University of Strasbourg
Institut de Chimie, UMR UDS CNRS 7177,
Laboratoire de Chimie Biologique et Applications thérapeutiques

Assistant Professor, Faculty of Chemistry, University of Strasbourg

Laboratoire de Chimie Biologique et Applications Thérapeutiques,
Université de Strasbourg, Institut Le Bel,
4 rue Blaise Pascal,
67070 Strasbourg Cedex, France

+33 (0)3 68 85 12 20



Background and expertise of the representative

Philippe Chaignongraduated from the “Ecole Nationale Supérieure de Chimie de Toulouse” in 1999, then obtained his PhD in 2003 under the supervision of Dr. Ouazzani, in the “Institut de Chimie des Substances Naturelles (ICSN)” in Gif sur Yvette. As a post-doctoral fellow, he first worked on biofilm of clinical strains of Staphylococcus at the University of Littoral, then searched for fluorinase in the research group of Dr. Badet at the ICSN. In September 2006, he was appointed Assistant Professor at the University of Strasbourg in the Institute of Chemistry (UMR 7177), a CNRS-University of Strasbourg Institute, with a long-established recognition in the field of terpenoids. He is an active member of the “Chimie Biologique et Applications Thérapeutiques” (CBAT) team directed by Dr. Myriam Seemann.

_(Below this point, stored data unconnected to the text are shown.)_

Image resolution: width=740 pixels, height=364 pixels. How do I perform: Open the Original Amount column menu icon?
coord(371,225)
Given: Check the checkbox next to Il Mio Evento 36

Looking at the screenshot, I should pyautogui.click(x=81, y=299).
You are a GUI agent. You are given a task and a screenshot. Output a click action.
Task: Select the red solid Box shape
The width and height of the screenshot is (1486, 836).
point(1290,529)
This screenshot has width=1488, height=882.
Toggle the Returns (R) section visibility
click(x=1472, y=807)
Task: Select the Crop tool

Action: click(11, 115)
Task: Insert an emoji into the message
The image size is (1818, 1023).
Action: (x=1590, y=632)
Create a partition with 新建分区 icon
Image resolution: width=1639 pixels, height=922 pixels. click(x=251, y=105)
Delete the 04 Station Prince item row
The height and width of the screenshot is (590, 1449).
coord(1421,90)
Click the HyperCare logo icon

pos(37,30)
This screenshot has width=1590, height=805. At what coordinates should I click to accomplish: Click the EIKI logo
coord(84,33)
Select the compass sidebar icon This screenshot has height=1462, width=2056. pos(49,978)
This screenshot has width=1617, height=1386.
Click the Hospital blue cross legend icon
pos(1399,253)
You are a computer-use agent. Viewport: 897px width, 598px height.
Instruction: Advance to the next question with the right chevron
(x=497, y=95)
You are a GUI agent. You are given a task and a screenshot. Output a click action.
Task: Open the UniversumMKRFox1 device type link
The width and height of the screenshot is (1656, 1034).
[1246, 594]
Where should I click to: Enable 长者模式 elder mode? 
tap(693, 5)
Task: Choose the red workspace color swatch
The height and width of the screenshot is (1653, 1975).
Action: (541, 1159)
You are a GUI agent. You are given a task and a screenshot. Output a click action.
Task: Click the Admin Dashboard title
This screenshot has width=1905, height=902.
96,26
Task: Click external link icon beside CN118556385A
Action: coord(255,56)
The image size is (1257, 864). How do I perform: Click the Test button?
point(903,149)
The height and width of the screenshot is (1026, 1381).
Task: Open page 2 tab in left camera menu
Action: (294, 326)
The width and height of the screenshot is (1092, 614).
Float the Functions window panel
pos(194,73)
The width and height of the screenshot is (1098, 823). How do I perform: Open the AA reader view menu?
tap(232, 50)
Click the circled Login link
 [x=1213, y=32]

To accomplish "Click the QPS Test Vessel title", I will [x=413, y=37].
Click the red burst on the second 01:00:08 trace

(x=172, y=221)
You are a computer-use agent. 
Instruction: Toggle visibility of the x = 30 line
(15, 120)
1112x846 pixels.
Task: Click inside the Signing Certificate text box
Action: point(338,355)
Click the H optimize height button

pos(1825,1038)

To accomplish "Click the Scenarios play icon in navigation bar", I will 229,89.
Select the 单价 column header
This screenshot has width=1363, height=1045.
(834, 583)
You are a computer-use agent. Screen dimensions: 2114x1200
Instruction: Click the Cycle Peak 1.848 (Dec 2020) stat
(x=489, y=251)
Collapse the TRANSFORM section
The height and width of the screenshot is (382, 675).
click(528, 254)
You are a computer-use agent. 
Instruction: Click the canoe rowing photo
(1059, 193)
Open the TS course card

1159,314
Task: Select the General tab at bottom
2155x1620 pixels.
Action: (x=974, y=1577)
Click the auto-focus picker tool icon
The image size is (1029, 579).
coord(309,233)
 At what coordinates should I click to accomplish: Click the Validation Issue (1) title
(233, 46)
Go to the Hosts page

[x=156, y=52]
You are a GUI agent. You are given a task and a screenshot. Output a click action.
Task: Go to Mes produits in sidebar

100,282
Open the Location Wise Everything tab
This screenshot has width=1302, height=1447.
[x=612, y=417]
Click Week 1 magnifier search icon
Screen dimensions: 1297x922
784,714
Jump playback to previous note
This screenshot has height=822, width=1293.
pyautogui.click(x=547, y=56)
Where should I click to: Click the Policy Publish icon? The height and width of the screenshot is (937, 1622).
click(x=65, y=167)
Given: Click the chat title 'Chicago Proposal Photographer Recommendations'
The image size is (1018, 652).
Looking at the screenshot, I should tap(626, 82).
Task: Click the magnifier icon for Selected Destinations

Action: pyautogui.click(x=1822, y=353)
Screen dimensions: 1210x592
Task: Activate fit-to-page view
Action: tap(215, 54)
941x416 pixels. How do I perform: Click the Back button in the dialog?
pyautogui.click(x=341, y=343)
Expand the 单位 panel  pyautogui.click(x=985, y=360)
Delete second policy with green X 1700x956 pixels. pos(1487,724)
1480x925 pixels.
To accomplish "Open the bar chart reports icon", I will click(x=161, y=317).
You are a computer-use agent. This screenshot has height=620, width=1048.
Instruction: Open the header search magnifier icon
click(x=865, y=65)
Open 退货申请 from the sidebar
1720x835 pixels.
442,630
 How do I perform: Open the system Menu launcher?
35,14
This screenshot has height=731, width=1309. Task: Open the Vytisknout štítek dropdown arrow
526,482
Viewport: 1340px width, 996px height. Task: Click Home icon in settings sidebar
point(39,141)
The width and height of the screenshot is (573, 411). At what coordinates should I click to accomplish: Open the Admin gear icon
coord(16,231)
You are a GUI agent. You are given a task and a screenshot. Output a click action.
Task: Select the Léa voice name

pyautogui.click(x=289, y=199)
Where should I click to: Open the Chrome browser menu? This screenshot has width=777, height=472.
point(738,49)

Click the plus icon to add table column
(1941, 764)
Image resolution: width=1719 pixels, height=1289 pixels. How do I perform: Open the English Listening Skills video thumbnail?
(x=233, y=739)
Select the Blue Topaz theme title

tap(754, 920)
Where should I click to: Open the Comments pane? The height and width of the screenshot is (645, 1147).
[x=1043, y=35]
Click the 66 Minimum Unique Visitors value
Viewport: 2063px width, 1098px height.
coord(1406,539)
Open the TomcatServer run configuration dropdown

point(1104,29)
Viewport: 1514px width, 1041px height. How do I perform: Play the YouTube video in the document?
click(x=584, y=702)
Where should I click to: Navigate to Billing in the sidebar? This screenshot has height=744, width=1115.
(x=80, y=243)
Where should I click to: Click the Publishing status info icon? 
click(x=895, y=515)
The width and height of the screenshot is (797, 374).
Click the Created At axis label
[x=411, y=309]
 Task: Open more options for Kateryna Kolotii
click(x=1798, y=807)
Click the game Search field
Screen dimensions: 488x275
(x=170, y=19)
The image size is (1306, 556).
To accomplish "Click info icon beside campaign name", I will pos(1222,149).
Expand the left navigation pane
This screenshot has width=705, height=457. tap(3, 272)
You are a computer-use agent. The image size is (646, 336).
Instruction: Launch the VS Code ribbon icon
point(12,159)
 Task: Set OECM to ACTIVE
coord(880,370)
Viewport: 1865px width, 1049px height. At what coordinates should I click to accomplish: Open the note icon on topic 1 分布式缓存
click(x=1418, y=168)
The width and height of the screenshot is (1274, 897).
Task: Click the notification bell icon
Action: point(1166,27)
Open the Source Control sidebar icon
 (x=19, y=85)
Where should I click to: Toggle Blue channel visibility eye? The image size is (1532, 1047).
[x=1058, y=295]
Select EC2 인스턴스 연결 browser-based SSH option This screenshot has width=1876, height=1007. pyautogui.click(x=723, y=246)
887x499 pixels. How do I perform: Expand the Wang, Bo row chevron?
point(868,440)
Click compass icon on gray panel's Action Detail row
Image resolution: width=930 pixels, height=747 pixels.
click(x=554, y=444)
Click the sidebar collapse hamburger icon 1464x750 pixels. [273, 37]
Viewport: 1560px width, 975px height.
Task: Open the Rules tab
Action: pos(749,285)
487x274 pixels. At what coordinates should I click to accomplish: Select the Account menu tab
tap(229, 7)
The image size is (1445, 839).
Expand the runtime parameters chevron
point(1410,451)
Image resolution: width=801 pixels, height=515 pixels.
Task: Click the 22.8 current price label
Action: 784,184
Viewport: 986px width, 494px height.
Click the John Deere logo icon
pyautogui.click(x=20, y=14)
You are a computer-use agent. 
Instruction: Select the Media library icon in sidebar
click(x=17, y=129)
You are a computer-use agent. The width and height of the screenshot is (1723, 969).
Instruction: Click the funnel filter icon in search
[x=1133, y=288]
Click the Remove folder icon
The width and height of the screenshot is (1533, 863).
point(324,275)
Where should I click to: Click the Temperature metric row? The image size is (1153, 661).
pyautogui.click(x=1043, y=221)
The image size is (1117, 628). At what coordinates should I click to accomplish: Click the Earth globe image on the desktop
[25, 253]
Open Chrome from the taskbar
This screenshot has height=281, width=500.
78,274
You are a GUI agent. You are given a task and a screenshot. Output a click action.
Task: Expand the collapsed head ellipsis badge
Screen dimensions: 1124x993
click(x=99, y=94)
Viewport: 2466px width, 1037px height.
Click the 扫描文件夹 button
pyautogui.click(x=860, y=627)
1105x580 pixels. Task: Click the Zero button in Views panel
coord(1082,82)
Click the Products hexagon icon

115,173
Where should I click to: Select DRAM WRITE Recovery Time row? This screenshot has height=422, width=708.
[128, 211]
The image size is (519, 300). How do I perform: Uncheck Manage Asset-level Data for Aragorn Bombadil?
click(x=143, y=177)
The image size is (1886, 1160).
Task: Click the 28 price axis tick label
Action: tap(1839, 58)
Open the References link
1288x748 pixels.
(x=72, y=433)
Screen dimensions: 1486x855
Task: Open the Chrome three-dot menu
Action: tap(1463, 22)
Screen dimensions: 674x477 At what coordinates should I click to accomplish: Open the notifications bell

His research topics at the interface between chemistry and biology aim at the discovery of new inhibitors targeting the methylerythritol phosphate (MEP) pathway, a target for the development of new antibacterial and antiparasitic drugs. He is currently involved in the organic synthesis of mechanism-based inhibitors of LytB, the last enzyme of the MEP pathway, but he is also designing new inhibitors of other enzymes of this pathway using fragment-based drug discovery (FBDD). Philippe Chaignon is the coordinator of the MENAX project who received funding from the ANR in the frame of a Young researcher call (2016). His research achievements in the field of antimicrobial drug development was published in well-ranked journals (e.g. Angewandte Chemie, JACS, FEMS Immunol. Med. Microbiol.).

Organisation profile

The University of Strasbourg (UNISTRA) is one of the largest universities in France, with nearly 50 100 students (including 19, 7% of international students) and over 2 645 teachers-researchers. The University also offers access to 25 modern languages, multinational diplomas, jointly supervised doctorates, upholding renowned international postgraduate schools and student exchange agreements. The scale of research activity at Strasbourg is substantial, involving a European Doctoral College, 10 doctoral schools and 73 research units.

Research is a major asset for the University’s international development. Thanks to the worldwide reputation of its research teams, built on excellence and efficiency, the University of Strasbourg emerges among Europe’s foremost research universities and is a founding member of the League of the European Research Universities (LERU).

The scientific excellence in Chemical and Biological sciences was built through the ages by famous scientists like Louis Pasteur but also many Nobel Laureates such as Emil Fischer, Jean-Marie Lehn, Jules Hofmann (2011), Martin Karplus (2013) and Jean-Pierre Sauvage (2016).

The Strasbourg Institute of Chemistry (ICS, UMR 7177) is an interdisciplinary mixed research unit of the Centre National de la Recherche Scientifique (CNRS) and the University of Strasbourg (UNISTRA) and comprises 300 members. Its research is dedicated to enhancing knowledge in chemistry and addressing major issues such as environment preservation, new energy sources but also development of new therapies.  

The Biological Chemistry and Therapeutic Applications (CBAT) team at ICS is devoted to the study of proteins with therapeutic potential. Its current research focuses on inhibition of enzymes that are targets for the design of new antibacterials with a major interest in the MEP pathway. One of its last achievements is the conception of the two best LytB inhibitors known to date.

Contribution to the network

The CBAT team will participate in the network by bringing its expertise in bioorganic and bioinorganic chemistry. Indeed, the last two enzymes (GcpE and LytB) of the MEP pathway are metalloenzymes harbouring an oxygen sensitive [4Fe-4S] center. The CBAT team masters all the innovative knowledge and technologies needed to handle and characterize oxygen sensitive enzymes as well as the synthesis of substrate analogues of the MEP pathway. Therefore, this team can bring innovative bioactive molecules to the network but also test some compounds on oxygen sensitive enzymes.